Both have been showcased in museums, galleries and esteemed private collections.

  • Conlon’s photographic images abound at the Hall of Fame and virtually every other baseball history museum. The John Rogers Archive exhibited Conlon original photos at New York City’s Openhouse Gallery in 2011. And all significant private holdings of photographs prominently feature numerous Conlon classics.
  • Perez’s portraits are equally ubiquitous at Cooperstown. He has also enjoyed solo exhibitions at the Pennsylvania Academy of the Fine Arts (our nation’s oldest art museum and school), Bianco Gallery, Spectrum Art Gallery and Lafayette College, as well as participated in multi-artist exhibitions at the Woodmere Art Museum, Philadelphia Art Show, Brooklyn College Museum, Museum of Fine Arts of Puerto Rico and several others. Private holdings have included those of Major League franchises, corporations, charitable foundations, and fine-art collectors and sports collectors alike—among them, Ronald Reagan’s family and former President Bill Clinton.

Midas Touch
For Charles M. Conlon and Dick Perez, perhaps the most important testament to their cross-generational kinship lies in the Golden Age itself.
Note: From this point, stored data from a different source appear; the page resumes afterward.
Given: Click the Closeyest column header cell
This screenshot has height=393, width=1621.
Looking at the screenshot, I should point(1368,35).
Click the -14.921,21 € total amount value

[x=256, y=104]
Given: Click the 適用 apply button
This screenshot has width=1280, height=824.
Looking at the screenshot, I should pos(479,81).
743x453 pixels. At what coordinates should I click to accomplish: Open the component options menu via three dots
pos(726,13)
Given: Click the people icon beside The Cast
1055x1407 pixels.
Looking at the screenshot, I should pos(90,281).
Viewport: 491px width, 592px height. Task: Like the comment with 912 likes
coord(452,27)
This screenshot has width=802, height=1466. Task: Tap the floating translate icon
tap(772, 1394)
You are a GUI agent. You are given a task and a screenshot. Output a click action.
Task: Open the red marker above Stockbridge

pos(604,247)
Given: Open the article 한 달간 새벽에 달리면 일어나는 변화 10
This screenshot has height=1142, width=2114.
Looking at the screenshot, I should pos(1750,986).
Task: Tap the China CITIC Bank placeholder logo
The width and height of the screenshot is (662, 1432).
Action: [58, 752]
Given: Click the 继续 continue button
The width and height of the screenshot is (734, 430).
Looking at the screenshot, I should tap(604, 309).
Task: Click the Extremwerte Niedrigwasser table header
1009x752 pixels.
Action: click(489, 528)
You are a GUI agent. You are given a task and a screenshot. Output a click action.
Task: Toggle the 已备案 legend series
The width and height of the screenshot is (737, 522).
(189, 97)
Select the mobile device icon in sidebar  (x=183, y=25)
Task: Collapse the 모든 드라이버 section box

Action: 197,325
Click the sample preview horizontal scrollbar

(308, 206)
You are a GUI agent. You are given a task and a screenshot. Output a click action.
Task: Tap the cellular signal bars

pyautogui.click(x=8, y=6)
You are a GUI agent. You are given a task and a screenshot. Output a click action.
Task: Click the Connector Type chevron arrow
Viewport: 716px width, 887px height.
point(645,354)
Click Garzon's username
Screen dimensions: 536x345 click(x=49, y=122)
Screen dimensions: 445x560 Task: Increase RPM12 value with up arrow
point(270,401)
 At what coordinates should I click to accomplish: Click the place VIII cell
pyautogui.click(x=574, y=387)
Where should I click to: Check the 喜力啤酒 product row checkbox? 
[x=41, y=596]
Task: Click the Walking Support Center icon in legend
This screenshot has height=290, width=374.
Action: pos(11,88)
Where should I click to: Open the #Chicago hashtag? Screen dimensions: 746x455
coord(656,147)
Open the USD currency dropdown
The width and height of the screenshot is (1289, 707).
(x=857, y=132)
Conlon visually defined baseball during that halcyon prewar era of Murderers’ Row and the Gas House Gang, when titans like the Bambino, the Iron Horse, Joltin’ Joe and Teddy Ballgame roamed stadium basepaths. Even today, Conlon’s photos remain the primary lens through which we view those epic years in the evolution of our National Pastime. Simply put: He reigns supreme as the Golden Age’s definitive documentarian of record.

Heir to Conlon’s throne, Dick Perez sparked a Golden Age renaissance in the 1980s and 1990s. At a time when young fans cared more about Rose than Cobb, more about Ripken than Gehrig, Perez elevated those early legends to the status of Olympian gods with his gorgeous Perez-Steele art cards. At a time when only historians and hobbyists concerned themselves with lesser-known Cooperstown enshrinees, Perez brought those forgotten heroes to the fore—indeed, burnished the luster of their legacies. What’s more, he leveled the playing field with his Donruss Diamond King sets, which bestowed the elegant tribute of Perez’s brushstrokes to contemporary stars—thereby sanctifying Brett, Winfield, Ryan and company as worthy successors to baseball’s elite Golden Age pantheon. Yes, long before Ken Burns built a cottage industry on the ghosts of baseball’s past, Dick Perez laid the foundation. And long before myriad baseball portraitists came to drink from the well, it was Dick Perez who blazed the trail.

Everything Conlon and Perez have ever touched has turned to gold. Now, it’s only fitting that the artistic riches of our Golden Age alchemists should be forever fused together in The Conlon Collection by Dick Perez.